Directions: Update everything from the line containing "I will 149,132." down to the line containing "click(1121, 210)" by putting "Object Browser" in place of "Object Explorer", and return those lines with nothing else changed.

____ Records

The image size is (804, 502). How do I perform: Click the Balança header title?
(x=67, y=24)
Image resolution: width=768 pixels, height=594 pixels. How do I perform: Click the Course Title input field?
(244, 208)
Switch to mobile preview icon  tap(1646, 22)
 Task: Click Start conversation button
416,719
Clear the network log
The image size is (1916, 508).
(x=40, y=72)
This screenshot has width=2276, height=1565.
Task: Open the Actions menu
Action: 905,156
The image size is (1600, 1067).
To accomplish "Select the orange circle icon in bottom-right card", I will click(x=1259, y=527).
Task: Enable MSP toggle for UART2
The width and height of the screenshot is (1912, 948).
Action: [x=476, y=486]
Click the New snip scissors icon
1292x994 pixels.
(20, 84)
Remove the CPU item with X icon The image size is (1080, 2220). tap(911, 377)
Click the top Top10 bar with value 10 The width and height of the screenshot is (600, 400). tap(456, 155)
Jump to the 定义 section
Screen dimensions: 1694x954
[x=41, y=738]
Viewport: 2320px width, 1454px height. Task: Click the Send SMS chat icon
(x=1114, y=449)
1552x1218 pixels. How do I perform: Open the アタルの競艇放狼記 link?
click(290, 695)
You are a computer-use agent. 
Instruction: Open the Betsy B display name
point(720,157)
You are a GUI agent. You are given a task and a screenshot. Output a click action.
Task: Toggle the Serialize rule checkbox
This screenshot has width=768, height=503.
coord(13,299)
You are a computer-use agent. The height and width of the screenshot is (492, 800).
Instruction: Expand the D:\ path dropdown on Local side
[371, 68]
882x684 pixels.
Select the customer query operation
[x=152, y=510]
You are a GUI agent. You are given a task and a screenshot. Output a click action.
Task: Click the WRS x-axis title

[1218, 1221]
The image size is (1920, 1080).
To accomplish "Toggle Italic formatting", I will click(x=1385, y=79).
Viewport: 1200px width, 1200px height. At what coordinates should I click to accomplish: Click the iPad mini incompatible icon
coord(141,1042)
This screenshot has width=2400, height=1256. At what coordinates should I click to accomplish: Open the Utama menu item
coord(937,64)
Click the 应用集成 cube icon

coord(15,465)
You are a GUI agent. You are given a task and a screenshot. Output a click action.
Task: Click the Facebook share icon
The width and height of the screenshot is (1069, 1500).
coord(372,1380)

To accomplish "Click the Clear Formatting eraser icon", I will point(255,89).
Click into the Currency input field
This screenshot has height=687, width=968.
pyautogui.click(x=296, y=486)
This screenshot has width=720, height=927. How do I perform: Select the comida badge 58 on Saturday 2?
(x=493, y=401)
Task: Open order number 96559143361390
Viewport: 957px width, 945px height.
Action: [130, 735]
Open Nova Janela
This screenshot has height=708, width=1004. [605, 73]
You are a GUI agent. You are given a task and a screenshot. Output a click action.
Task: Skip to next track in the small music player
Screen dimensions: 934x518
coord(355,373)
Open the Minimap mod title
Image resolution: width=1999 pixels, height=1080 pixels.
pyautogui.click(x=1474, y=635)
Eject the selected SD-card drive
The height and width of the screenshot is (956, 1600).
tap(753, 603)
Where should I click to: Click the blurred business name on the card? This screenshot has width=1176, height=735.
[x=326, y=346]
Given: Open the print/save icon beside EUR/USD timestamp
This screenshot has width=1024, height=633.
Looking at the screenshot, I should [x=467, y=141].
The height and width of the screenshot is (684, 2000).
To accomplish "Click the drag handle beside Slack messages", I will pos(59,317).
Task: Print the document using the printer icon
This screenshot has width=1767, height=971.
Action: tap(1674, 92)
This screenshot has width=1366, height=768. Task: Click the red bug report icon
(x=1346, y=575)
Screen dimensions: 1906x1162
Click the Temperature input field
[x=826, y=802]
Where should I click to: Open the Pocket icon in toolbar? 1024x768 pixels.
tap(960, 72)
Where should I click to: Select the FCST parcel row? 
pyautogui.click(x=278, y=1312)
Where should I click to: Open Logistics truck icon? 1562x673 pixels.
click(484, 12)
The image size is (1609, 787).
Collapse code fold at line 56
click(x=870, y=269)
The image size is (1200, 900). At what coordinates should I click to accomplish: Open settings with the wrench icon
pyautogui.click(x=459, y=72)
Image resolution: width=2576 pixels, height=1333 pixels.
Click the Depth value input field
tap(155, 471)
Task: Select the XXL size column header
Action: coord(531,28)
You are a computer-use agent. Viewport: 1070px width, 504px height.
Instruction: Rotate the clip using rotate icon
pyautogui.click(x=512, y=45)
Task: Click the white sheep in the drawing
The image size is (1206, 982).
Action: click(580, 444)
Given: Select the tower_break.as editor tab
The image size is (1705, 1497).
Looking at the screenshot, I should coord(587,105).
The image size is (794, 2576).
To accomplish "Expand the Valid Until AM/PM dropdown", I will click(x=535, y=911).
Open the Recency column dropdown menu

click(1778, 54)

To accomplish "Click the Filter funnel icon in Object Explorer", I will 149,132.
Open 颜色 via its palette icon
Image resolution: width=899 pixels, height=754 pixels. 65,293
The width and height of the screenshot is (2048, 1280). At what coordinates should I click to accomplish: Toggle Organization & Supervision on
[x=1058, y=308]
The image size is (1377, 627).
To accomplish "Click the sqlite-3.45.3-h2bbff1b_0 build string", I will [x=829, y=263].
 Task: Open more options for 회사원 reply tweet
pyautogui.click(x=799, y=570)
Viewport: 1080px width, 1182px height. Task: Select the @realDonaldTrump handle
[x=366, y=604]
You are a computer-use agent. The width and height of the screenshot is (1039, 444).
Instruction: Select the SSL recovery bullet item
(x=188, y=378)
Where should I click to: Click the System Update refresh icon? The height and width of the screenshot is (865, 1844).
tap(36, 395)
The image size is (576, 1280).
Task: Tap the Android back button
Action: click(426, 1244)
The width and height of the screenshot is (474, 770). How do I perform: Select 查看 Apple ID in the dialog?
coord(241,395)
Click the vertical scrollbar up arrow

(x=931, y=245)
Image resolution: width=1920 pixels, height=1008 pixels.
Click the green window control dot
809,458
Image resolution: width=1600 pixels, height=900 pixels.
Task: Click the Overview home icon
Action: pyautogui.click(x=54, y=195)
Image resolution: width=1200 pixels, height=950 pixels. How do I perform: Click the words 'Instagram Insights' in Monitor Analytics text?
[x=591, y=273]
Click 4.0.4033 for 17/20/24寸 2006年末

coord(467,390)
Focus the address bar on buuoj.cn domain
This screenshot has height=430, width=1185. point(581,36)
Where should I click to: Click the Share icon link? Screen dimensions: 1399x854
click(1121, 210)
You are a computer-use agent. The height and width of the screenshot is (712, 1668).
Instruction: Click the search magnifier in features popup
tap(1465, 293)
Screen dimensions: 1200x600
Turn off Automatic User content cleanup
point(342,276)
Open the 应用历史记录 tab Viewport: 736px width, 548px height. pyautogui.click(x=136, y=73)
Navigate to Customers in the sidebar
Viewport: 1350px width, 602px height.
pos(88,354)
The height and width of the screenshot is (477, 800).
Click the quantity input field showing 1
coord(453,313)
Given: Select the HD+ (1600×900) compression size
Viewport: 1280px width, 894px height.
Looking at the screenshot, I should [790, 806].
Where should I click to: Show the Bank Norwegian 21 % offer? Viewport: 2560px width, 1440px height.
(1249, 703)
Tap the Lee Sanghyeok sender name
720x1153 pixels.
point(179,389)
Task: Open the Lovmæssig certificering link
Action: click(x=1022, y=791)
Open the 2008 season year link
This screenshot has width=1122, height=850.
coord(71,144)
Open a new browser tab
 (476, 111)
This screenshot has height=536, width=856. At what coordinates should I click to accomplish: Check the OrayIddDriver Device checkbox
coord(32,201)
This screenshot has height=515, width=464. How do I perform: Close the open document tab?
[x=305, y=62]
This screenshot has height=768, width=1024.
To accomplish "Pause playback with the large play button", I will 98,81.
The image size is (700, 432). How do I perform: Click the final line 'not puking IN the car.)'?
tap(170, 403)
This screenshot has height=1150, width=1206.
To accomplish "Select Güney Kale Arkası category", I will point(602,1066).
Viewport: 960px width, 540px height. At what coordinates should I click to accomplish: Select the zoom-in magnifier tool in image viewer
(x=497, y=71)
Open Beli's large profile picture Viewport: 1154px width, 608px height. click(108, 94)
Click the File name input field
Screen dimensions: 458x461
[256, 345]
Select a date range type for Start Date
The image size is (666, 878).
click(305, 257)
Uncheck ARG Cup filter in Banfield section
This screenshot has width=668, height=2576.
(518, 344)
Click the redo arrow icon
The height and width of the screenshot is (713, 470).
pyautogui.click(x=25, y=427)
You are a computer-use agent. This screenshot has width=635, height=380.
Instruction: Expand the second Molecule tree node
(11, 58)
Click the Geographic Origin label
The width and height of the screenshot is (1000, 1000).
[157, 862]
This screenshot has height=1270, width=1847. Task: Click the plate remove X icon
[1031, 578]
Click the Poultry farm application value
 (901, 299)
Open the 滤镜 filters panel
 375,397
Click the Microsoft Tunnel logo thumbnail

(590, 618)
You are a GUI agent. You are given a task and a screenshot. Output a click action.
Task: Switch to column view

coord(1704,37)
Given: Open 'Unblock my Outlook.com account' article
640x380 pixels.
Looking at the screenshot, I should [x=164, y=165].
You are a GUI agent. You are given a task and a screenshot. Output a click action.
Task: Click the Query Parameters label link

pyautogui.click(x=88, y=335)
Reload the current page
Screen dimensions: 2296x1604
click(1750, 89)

________

Answer for the task:
To accomplish "Click the Filter funnel icon in Object Browser", I will 149,132.
Open 颜色 via its palette icon
Image resolution: width=899 pixels, height=754 pixels. 65,293
The width and height of the screenshot is (2048, 1280). At what coordinates should I click to accomplish: Toggle Organization & Supervision on
[x=1058, y=308]
The image size is (1377, 627).
To accomplish "Click the sqlite-3.45.3-h2bbff1b_0 build string", I will [x=829, y=263].
 Task: Open more options for 회사원 reply tweet
pyautogui.click(x=799, y=570)
Viewport: 1080px width, 1182px height. Task: Select the @realDonaldTrump handle
[x=366, y=604]
You are a computer-use agent. The width and height of the screenshot is (1039, 444).
Instruction: Select the SSL recovery bullet item
(x=188, y=378)
Where should I click to: Click the System Update refresh icon? The height and width of the screenshot is (865, 1844).
tap(36, 395)
The image size is (576, 1280).
Task: Tap the Android back button
Action: click(426, 1244)
The width and height of the screenshot is (474, 770). How do I perform: Select 查看 Apple ID in the dialog?
coord(241,395)
Click the vertical scrollbar up arrow

(x=931, y=245)
Image resolution: width=1920 pixels, height=1008 pixels.
Click the green window control dot
809,458
Image resolution: width=1600 pixels, height=900 pixels.
Task: Click the Overview home icon
Action: pyautogui.click(x=54, y=195)
Image resolution: width=1200 pixels, height=950 pixels. How do I perform: Click the words 'Instagram Insights' in Monitor Analytics text?
[x=591, y=273]
Click 4.0.4033 for 17/20/24寸 2006年末

coord(467,390)
Focus the address bar on buuoj.cn domain
This screenshot has height=430, width=1185. point(581,36)
Where should I click to: Click the Share icon link? Screen dimensions: 1399x854
click(1121, 210)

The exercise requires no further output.